Data:
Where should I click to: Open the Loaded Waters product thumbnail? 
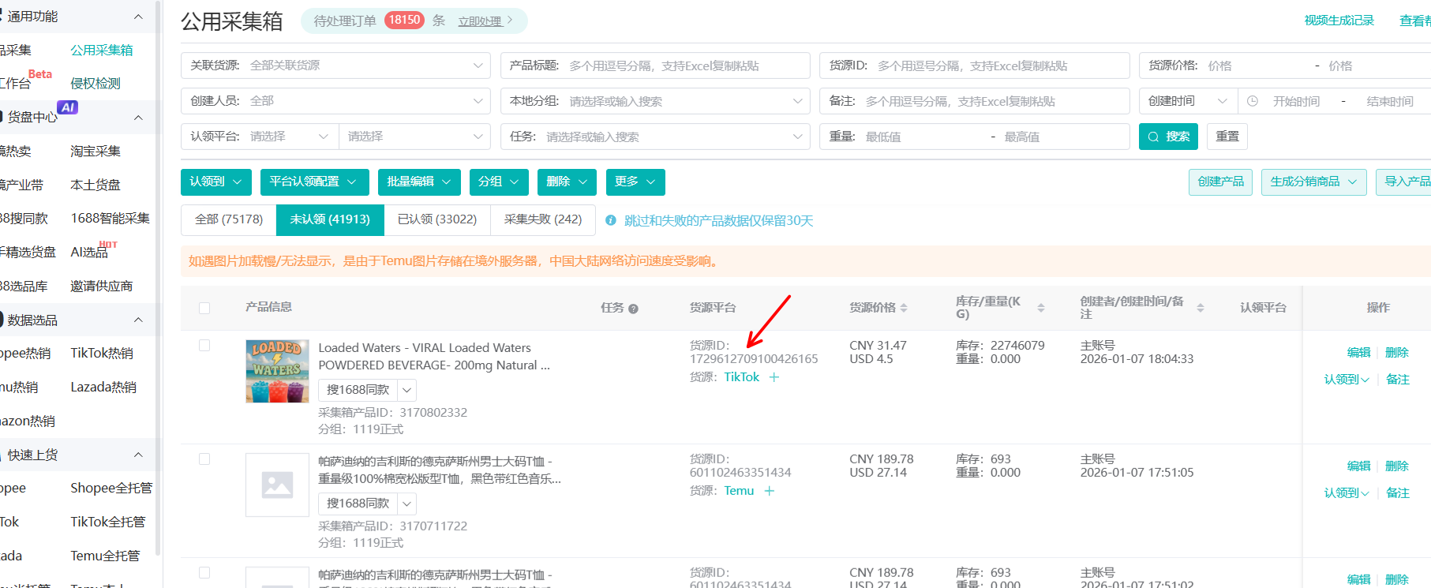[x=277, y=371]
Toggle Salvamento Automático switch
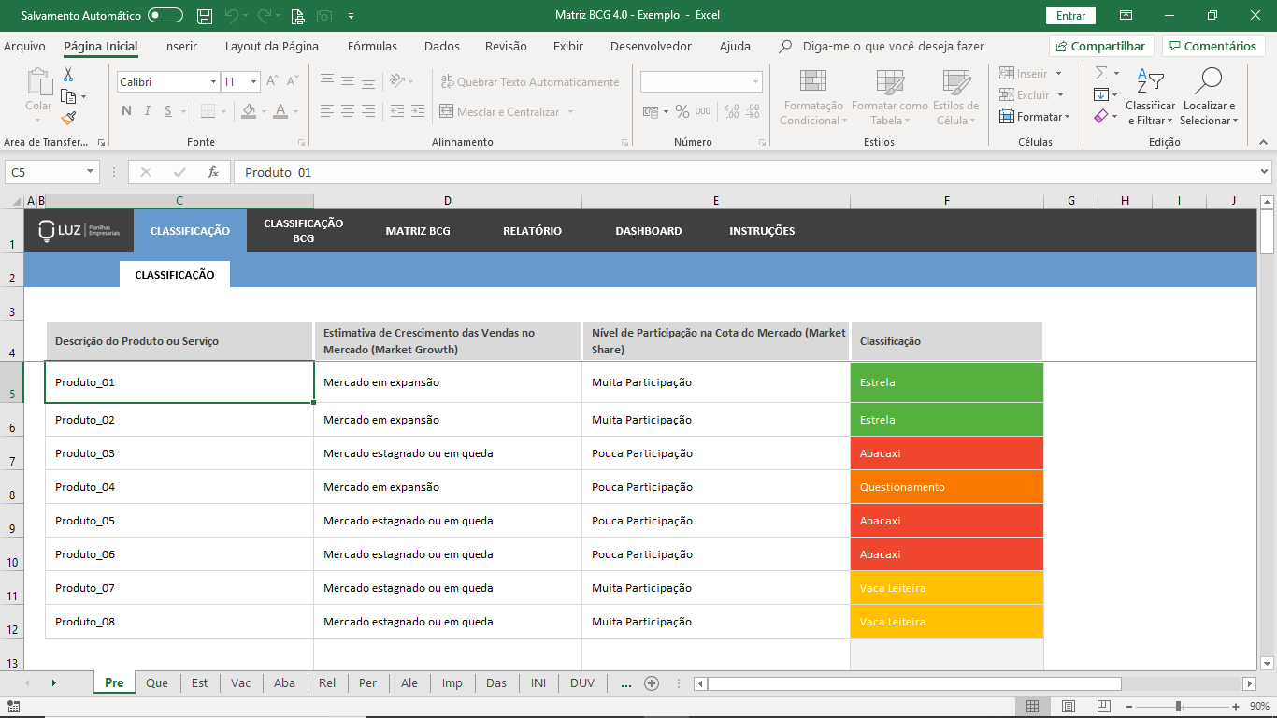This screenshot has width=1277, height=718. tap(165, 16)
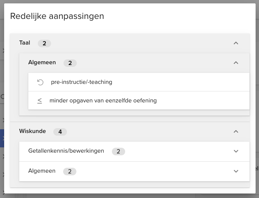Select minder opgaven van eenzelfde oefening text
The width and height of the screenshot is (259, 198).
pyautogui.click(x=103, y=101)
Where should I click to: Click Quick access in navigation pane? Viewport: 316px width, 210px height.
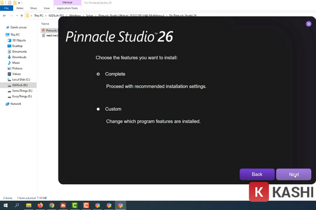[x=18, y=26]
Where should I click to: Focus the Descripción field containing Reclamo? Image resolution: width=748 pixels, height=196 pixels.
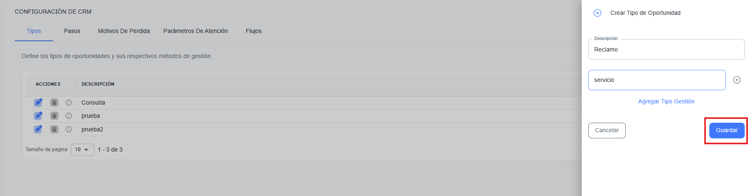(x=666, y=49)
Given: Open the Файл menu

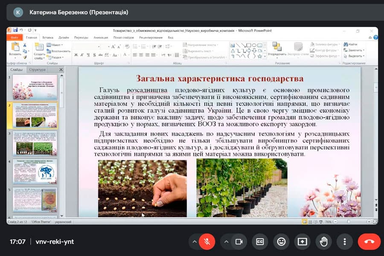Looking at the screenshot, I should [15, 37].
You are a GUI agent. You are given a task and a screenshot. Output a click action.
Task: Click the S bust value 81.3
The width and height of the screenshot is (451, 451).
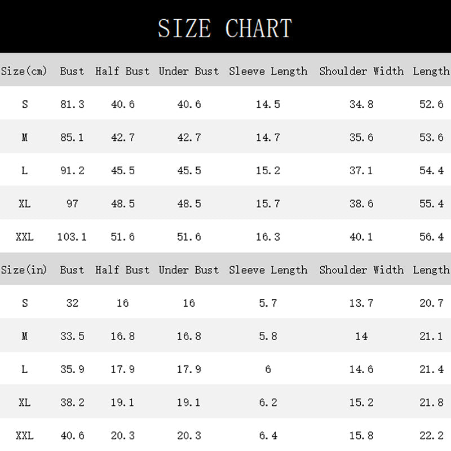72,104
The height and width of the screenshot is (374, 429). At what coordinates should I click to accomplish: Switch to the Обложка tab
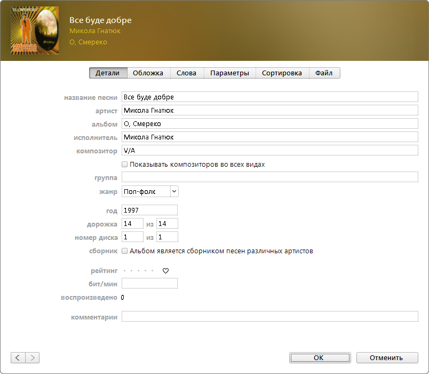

Task directions: The answer should contain only the lines from the one with "Where should I click to: Focus" through the last line of the material, given word for word and without pictures.

Response:
Where should I click to: Focus the Descripción field containing Reclamo? Image resolution: width=748 pixels, height=196 pixels.
(x=666, y=49)
Given: Open the Файл menu

Looking at the screenshot, I should [15, 37].
You are a GUI agent. You are given a task and a screenshot. Output a click action.
Task: Click the S bust value 81.3
The width and height of the screenshot is (451, 451).
72,104
The height and width of the screenshot is (374, 429). At what coordinates should I click to accomplish: Switch to the Обложка tab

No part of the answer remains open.